═════ Fragmento dado ═════
Fernande, antigua modelo, fue recluida en su casa por Picasso, por celos, en funciones de Barbazul. Con la pistola que heredó de Alfred Jarry, el joven pintor ahuyentaba a los intrusos. Y Fernande, a su vez, no quería a Jacob, “mitad factótum, mitad bufón”.

((Jean-Paul Crespelle, La vie quotidienne à Montmartre au temps de Picasso, 1900-1910, París, Hachette, 1978, pp. 104-116.))

Desde Saint Matorel (1911) hasta las publicaciones póstumas, Picasso ilustró numerosos libros de Jacob. Ellos, acaso, inventaron el llamado “libro de artista”. Retratándolo, Picasso utilizó todas sus técnicas y maneras, incluyendo el retrato a lápiz, a la Ingres, de 1915. Jacob, a su vez, lo dibujó algunas veces. Y decir que le dedicó varios poemas no es decir mucho. Le dedicó su obra. En 1926, Jacob viajó a España y acabó de entender a su amigo mirando al Greco en el Museo del Prado. Dejó su poema de tema peninsular “Honneur de la sardane et de la tenora”, que conmovió a Picasso, aunque no sea el mejor de los suyos.

((Jacob, op. cit., pp. 558-559.))

Cómo no iba a ser llamado el “Mallarmé del cubismo” un Jacob que llevaba, según Marcel Raymond, el inconformismo hasta sus últimas consecuencias y decía: “una personalidad no es más que un error consistente” pues “la ironía le proporciona una llave para salir de su prisión”, según concluía Raymond mismo.

((Marcel Raymond, De Baudelaire al surrealismo, sin nombre de traductor, México, FCE, 1960, p. 216.))

Las consecuencias políticas del catolicismo de Jacob resultaron intolerables para Picasso. Hombre que necesitaba guías, cuando se vio desplazado de los cenáculos de la vanguardia, Jacob empezó a seguir a ciegas todo aquello ordenado por el Vaticano, notoriamente, el apoyo a la sublevación nacional-católica en España. Cuando Picasso venía de exponer el Guernica en el pabellón de la República en la Exposición Internacional de París, a fines de 1937, Jacob, a instancias de Claudel, su director de conciencia, firmaba manifiestos a favor del general Franco. Tras los acuerdos de Múnich de 1938, en la correspondencia privada de Jacob la catástrofe que esperaba a Francia empezó a aparecer, pero el poeta seguía pensado, en su fatal inocencia, que su prestigio de converso lo libraría de compartir el destino judío.
═════
* [Requisitos de la tarea]:
Reemplaza "Greco" por "Goya" y vuelve a escribir la parte del fragmento que empieza en las palabras "((Jean-Paul Crespelle, La" y termina después de "de los suyos.".
═════ Entradas almacenadas ═════
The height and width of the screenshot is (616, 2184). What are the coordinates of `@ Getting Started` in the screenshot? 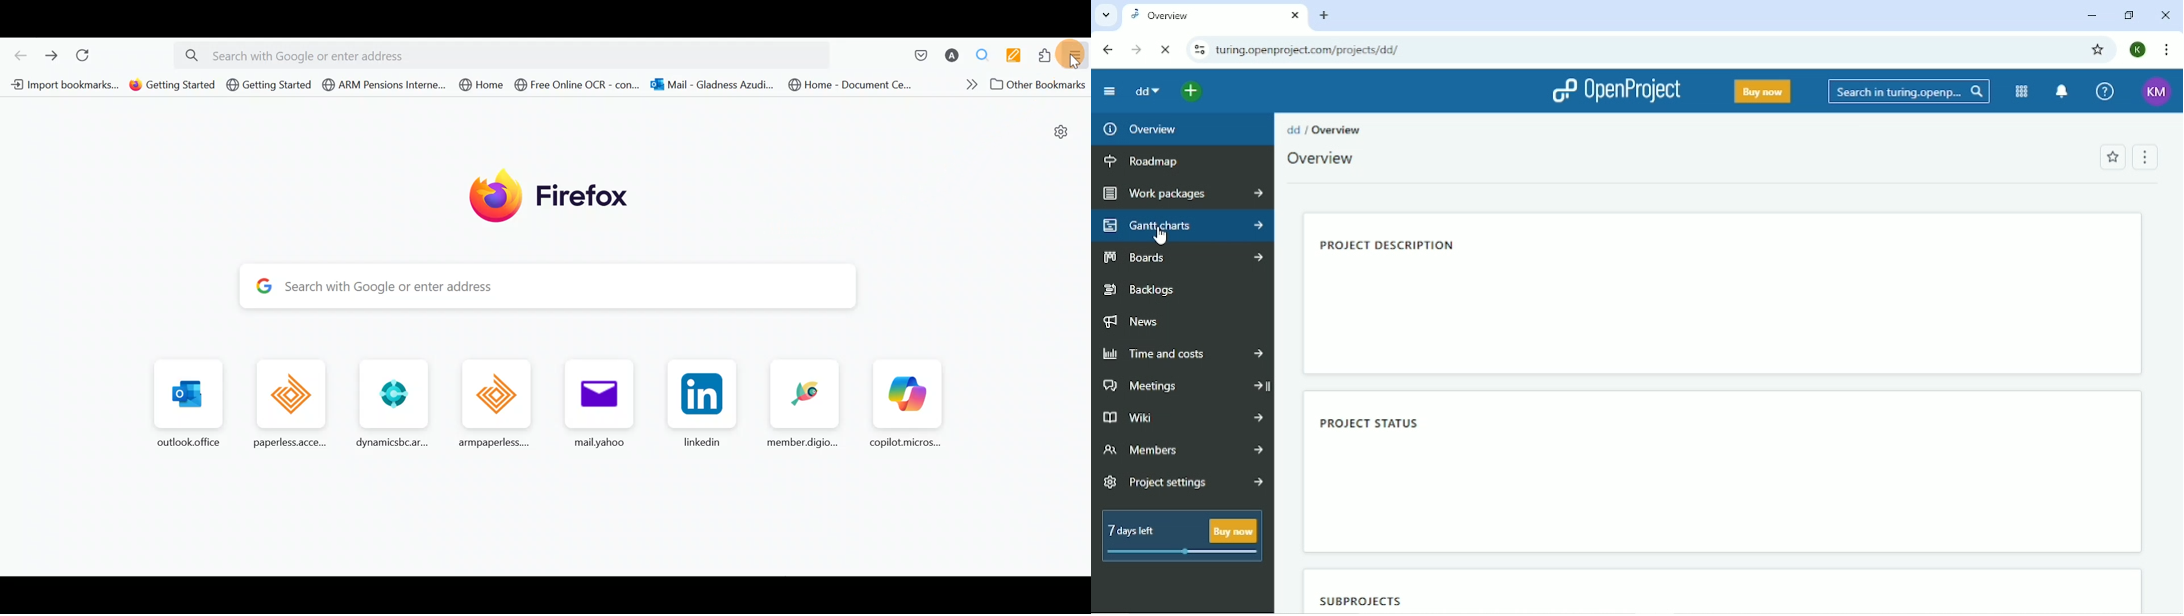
═════
═════ Entradas almacenadas ═════
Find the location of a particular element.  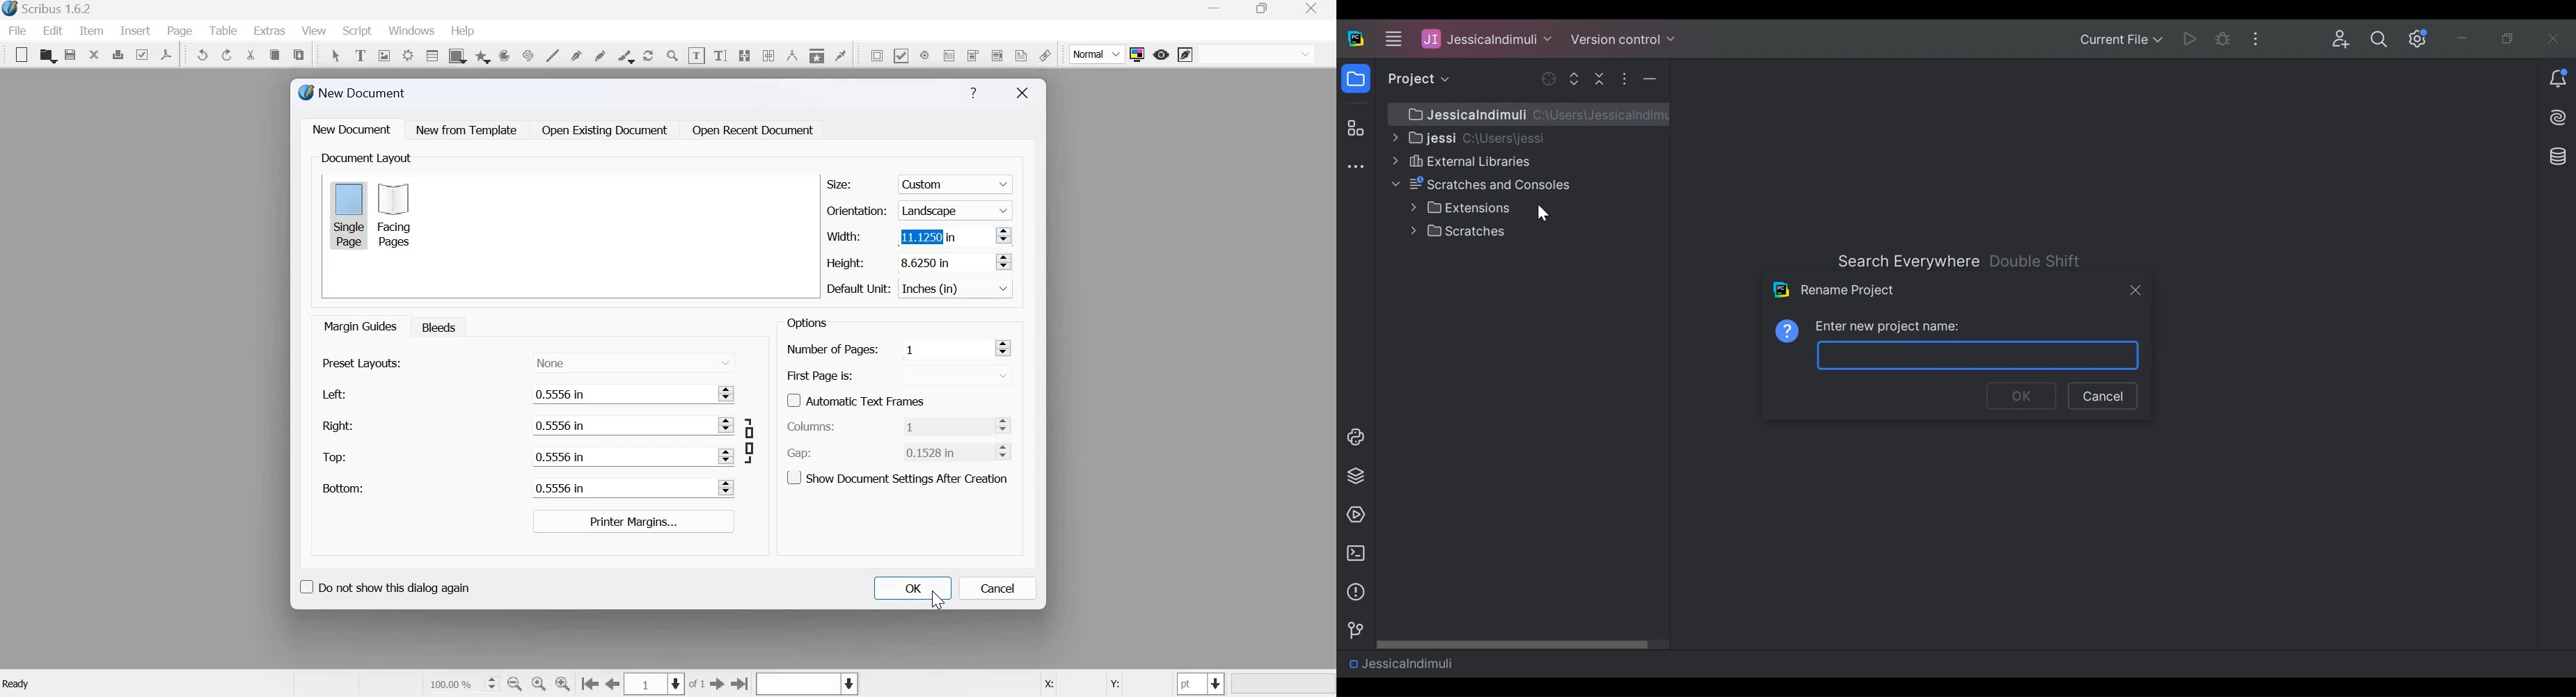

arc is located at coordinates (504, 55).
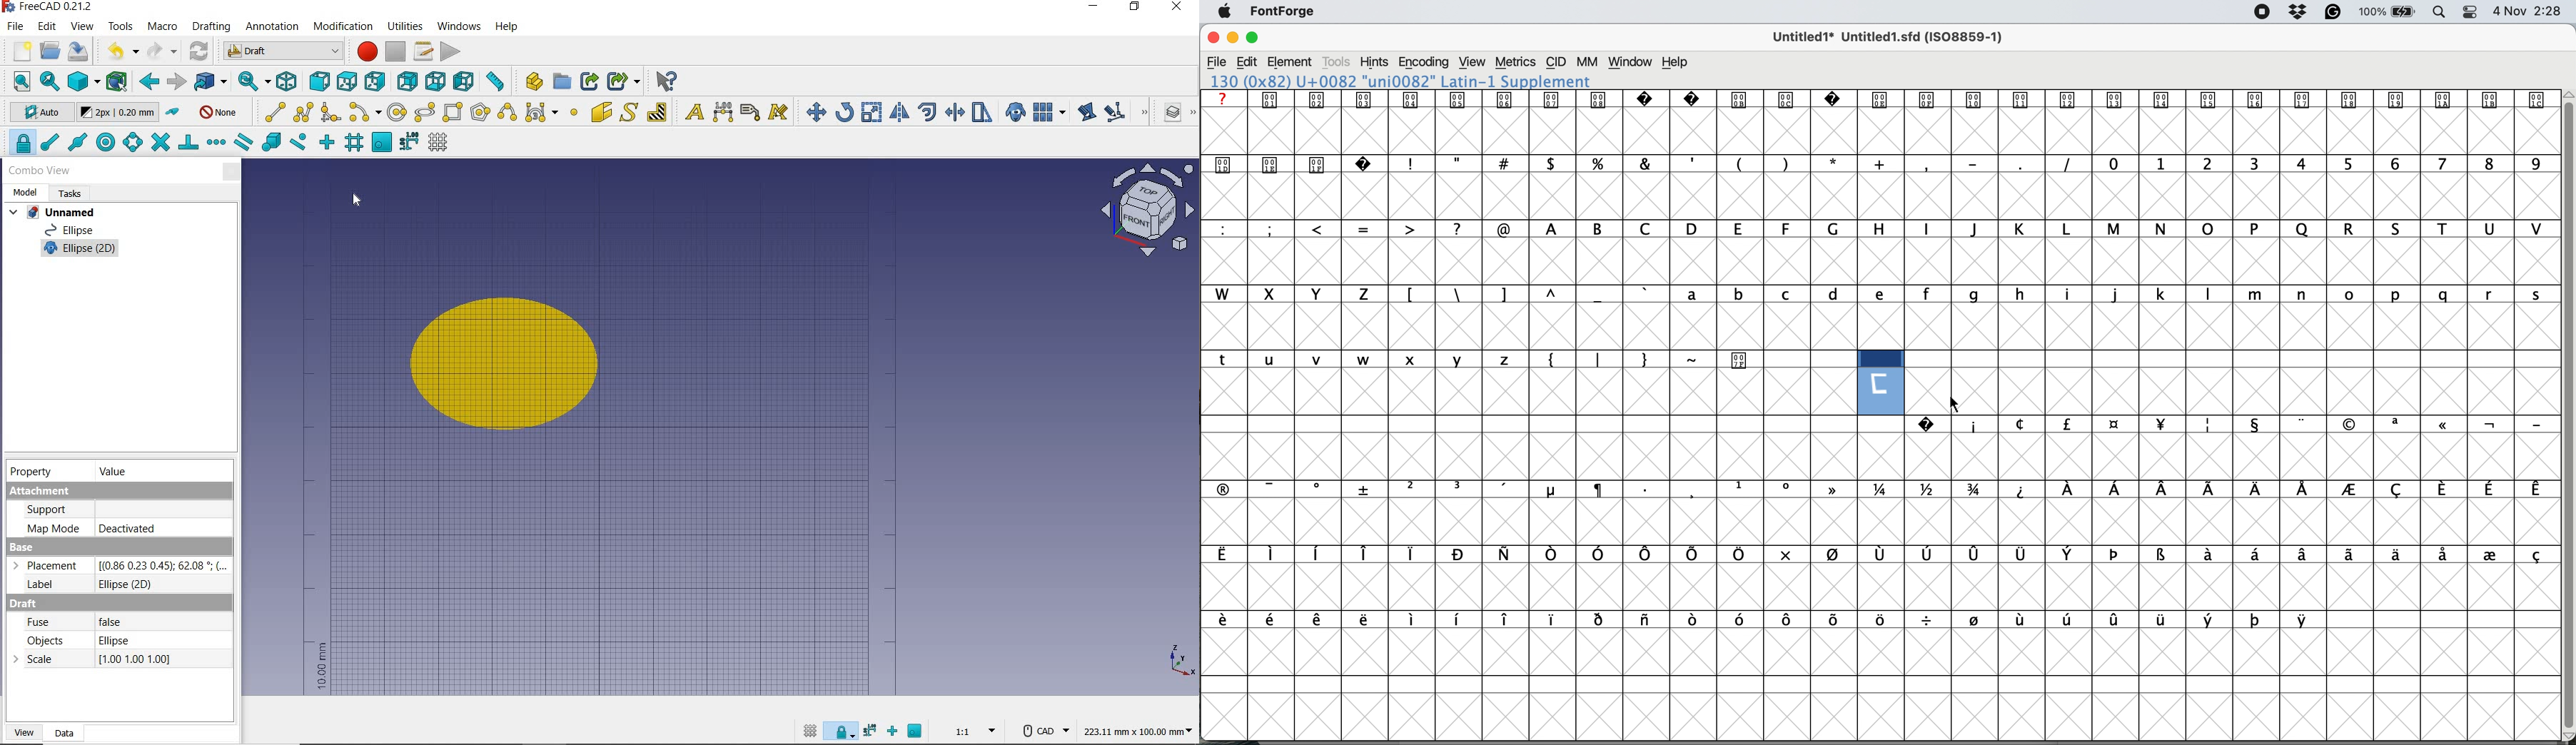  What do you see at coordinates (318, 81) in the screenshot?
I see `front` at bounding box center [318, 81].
═════
* [Solución del ejercicio]:
((Jean-Paul Crespelle, La vie quotidienne à Montmartre au temps de Picasso, 1900-1910, París, Hachette, 1978, pp. 104-116.))

Desde Saint Matorel (1911) hasta las publicaciones póstumas, Picasso ilustró numerosos libros de Jacob. Ellos, acaso, inventaron el llamado “libro de artista”. Retratándolo, Picasso utilizó todas sus técnicas y maneras, incluyendo el retrato a lápiz, a la Ingres, de 1915. Jacob, a su vez, lo dibujó algunas veces. Y decir que le dedicó varios poemas no es decir mucho. Le dedicó su obra. En 1926, Jacob viajó a España y acabó de entender a su amigo mirando al Goya en el Museo del Prado. Dejó su poema de tema peninsular “Honneur de la sardane et de la tenora”, que conmovió a Picasso, aunque no sea el mejor de los suyos.